KNOXVILLE, Tenn. (WVLT) --- The James White Parkway is a main artery for Knoxville, slicing past downtown and ending abruptly on a two lane road.
If you take it to this dead end you'll pass traffic cones and no parking signs, the calling card of future construction crews.
The Department of Transportation wants to expand it from that dead end to the John Sevier Highway.
Traffic engineers are trying to convince neighbors it's a good idea but to do that they not talking about the parkway.
They're talking about Chapman Highway. Specifically where the Henley Street Bridge spills out, or will when it's finished.
It's been under construction for two years but soon the cars will come.
TDOT says when that happens Chapman Highway won't be able to handle the traffic. They have the numbers to prove it.

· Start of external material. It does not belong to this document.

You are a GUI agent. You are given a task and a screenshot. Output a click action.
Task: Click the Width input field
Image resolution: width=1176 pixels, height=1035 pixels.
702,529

You can find those numbers in a 430 page environmental impact report available to the public. But if you don't feel like digging through the stack of paper TDOT makes it simple.
They made it a key bullet point in a 7 page handout.
Hundreds of people got this handout at a public meeting asking about support for the expansion.
It says "The No-Build Alternative would not meet future
traffic demands projected for Chapman Highway."
Those projections say traffic will increase over Henley Street every year, so dramatically that by 2035 more than 63,000 cars will make the trip.
But one of the people that saw that projection also happened to be a engineering student at the University of Tennessee.
He says the numbers just don't add up.
"We started looking at the data they were using to build their models," Adam Sullivan told us, "And when you look at it you start to scratch your head about where these projections are coming from."
Sullivan, a PhD candidate at UT ran the TDOT numbers himself, In his closet sized office, on his laptop.
He walked us through his findings.
"If you take the last four years and project a 3% growth you get to 63000 pretty easily the problem is if you go back twenty years...."
That's where Adam saw a problem. When you move the chart back two decades, the traffic numbers jump around. There's no pattern and Sullivan says if you look at that you can't predict anything.
"Using the data they have," The student explains, "there's really no evidence that theres even an increase in traffic over 25 years."
"You just can't predict it?" We asked.
"Yeah. You can't predict an increase."
When we asked them about Sullivan's findings TDOT declined the interview.
Simply saying they were revisiting their counts, reviewing their numbers and releasing a new enviornmental impact study in April.